WORK ITEM: Every line in the data below from the one containing "The height and" down to the one containing "Task: Select the", both included, must be retyped exactly; no other line is to appear.

Stored records
=== Section Start ===

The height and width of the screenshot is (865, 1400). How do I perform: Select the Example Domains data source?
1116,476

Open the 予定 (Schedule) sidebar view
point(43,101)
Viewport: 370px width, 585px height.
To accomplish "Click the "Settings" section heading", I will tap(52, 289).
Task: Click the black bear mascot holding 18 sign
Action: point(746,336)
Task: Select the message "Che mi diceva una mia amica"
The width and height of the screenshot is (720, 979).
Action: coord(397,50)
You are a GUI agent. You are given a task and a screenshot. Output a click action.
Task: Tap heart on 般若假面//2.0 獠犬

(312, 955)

=== Section End ===
=== Section Start ===

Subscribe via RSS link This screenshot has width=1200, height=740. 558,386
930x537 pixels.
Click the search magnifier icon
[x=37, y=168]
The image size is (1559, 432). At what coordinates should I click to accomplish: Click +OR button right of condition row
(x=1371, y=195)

=== Section End ===

RESULT:
The height and width of the screenshot is (865, 1400). How do I perform: Select the Example Domains data source?
1116,476

Open the 予定 (Schedule) sidebar view
point(43,101)
Viewport: 370px width, 585px height.
To accomplish "Click the "Settings" section heading", I will tap(52, 289).
Task: Click the black bear mascot holding 18 sign
Action: point(746,336)
Task: Select the message "Che mi diceva una mia amica"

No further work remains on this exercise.